Store-and-forward teledermatology commonly relies on several patient-submitted photographs of the same concern, but most dermatology artificial intelligence models classify single images independently.

Objective

To develop and internally validate a case-level diagnostic-support model that aggregates multiple patient-submitted photographs for common dermatologic conditions.

Methods

We conducted a retrospective diagnostic-modeling study using the Skin Condition Image Network, a public dataset of deidentified selftaken dermatology images from US adults. We curated 2,336 cases comprising 5,041 images across 10 common inflammatory, allergic, and infectious conditions. Cases were split at the submission level into training, validation, and held-out test sets. Frozen general-purpose and dermatology-specific encoders were compared with image-level classifiers and a gated-attention multiple instance learning model that generated one case-level output from 1–3 images.

Results

The strongest image-level baseline, dermatology-specific embeddings with random forest classification, achieved macro/micro ROCAUCs of 0.797/0.854. Case-level aggregation improved discrimination, with dermatology-specific embeddings plus multiple instance learning achieving mean macro/micro ROC-AUCs of 0.819/0.863 across repeated stratified experiments. The locked final model achieved macro/micro ROCAUCs of 0.800/0.849 on the held-out test set. Balanced-threshold sensitivity/specificity examples were 0.702/0.688 for eczema and 0.818/0.826 for urticaria.

Limitations

Internal validation used a 10-condition subset from a US volunteer dataset; external validation, calibration, subgroup performance analysis, and prospective workflow studies are required.

Conclusion

Modeling the teledermatology submission as a multi-image case better reflects asynchronous dermatology workflow than single-image classification. The model is preliminary clinician-facing support for structured review and triage, not autonomous diagnosis.

Key Points

  • Store-and-forward teledermatology submissions usually contain multiple patient-submitted photographs, whereas most dermatology AI models classify single images independently.
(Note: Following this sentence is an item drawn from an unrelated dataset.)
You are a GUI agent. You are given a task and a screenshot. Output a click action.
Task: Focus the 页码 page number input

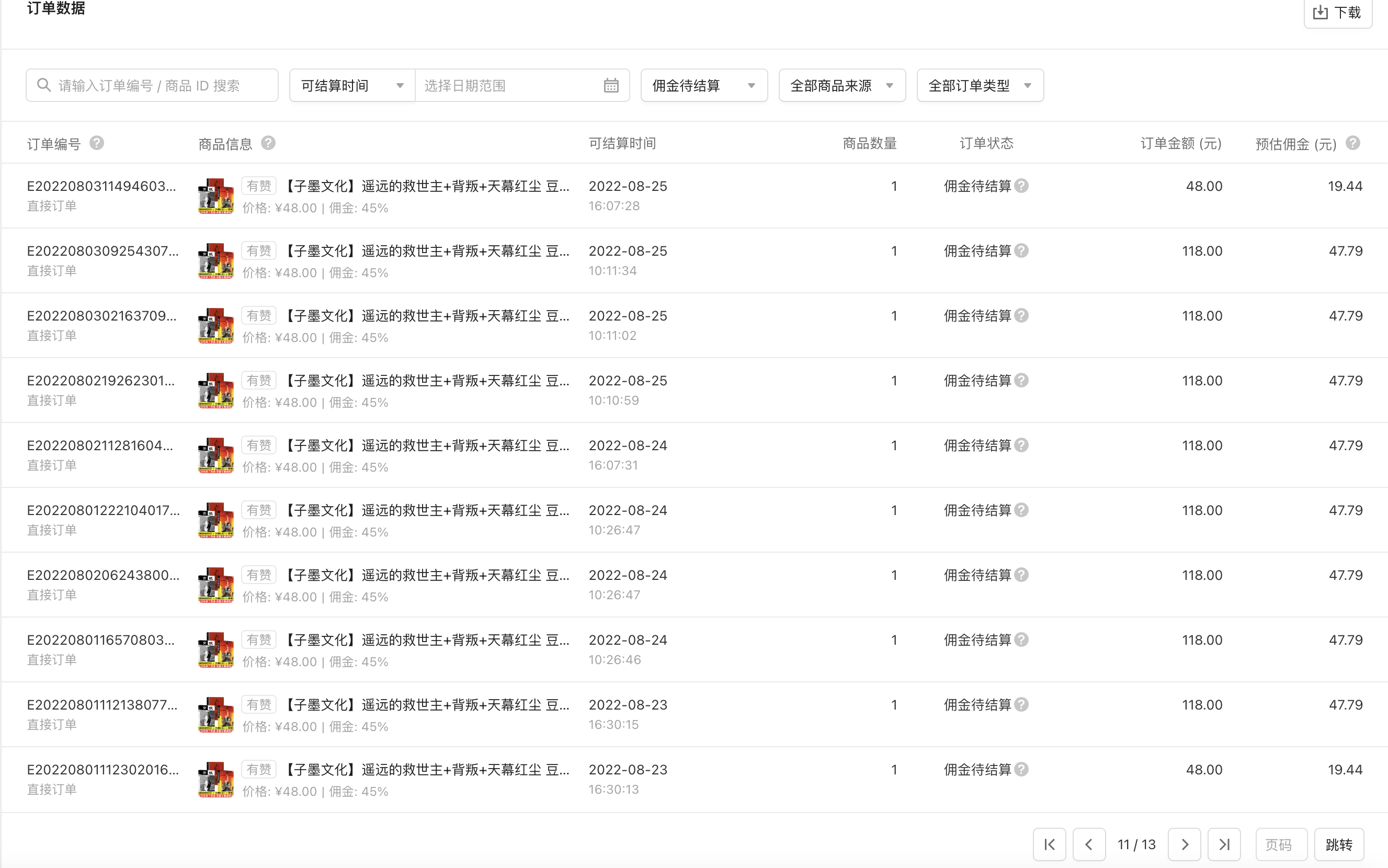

  • This study developed a case-level multiple instance learning model that aggregates 1–3 photographs from the same SCIN submission and produces one clinician-facing diagnostic-support output.

  • Case-level aggregation modestly improved discrimination over the strongest image-level baseline and produced threshold-specific sensitivity/specificity outputs suitable for structured review and triage research.